On 28-04-2020 from ~02:00 AM - 02:30 AM CET Checks failed to schedule due to downstream problems. Particularly the AWS SNS in the us-west-1 region seems to have been the issue. Checks were retried but still failed. This reports the check as a failure for that region.
Around 200 checks failed to run and reported an error. This was across all customers. The error message was similar to
503: null at Request.extractError (/var/task/node_modules/aws-sdk/lib/protocol/query.js:55:29) at Request.callListeners
The root cause seems to be very slow responses and eventual 503 errors returning from calls to AWS SNS.
No specific trigger.
The issue resolved itself.
Our logging reported elevated errors in the alerting daemon because it was missing specific check data. We did not detect the error directly.
What Are We Doing About This?
- Handle infrastructure errors differently from "user" errors, e.g. scripts with programming mistakes.
- Start alerting on elevated error rates for this scheduling logic to alert us on similar issues.
- 02:04 AM - cron daemon starts retrying and and failing to schedule checks
- 02:24 AM - cron daemon reverts to normal behaviour.
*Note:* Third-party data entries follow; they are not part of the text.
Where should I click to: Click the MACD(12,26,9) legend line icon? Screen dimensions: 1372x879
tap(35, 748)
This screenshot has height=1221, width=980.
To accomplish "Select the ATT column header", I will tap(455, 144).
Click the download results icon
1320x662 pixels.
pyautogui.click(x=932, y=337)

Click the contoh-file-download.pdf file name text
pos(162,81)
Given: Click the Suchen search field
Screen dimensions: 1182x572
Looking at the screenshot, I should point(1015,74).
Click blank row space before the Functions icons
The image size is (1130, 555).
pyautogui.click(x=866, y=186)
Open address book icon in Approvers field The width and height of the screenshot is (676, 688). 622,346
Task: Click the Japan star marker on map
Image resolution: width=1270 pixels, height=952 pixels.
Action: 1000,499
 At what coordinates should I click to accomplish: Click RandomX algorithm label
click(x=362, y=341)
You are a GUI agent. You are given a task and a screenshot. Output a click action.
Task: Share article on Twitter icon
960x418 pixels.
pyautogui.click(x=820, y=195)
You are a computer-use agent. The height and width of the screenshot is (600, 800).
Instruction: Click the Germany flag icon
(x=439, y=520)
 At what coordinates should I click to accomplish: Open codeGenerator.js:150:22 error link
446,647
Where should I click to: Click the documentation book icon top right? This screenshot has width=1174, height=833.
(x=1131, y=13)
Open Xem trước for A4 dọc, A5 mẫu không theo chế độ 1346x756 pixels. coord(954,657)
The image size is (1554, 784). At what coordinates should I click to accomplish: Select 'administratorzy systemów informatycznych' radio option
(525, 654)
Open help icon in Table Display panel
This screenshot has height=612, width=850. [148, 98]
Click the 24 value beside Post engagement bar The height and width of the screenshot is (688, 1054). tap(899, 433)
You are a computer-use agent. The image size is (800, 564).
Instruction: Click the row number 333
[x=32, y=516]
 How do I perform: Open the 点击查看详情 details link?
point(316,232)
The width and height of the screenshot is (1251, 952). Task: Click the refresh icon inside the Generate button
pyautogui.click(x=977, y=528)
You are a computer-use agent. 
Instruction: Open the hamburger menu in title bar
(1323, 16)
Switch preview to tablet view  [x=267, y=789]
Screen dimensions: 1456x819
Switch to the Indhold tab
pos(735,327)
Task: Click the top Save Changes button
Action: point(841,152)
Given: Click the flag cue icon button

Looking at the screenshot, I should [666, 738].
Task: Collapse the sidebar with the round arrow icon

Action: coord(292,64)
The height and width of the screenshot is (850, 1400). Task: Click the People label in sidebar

Three customers notice strange behaviour and notify us through support channels.
- 05:58 AM - First employee in CET timezone sees emails and manually triggers alert.
- 06:05 AM - Primary does not acknowledge due to missing phone/voice alerting Secondary is paged.
- 06:30 AM - Analysis shows the issue has solved itself.
- 08:12 AM - Customers are notified by a retro active incident report.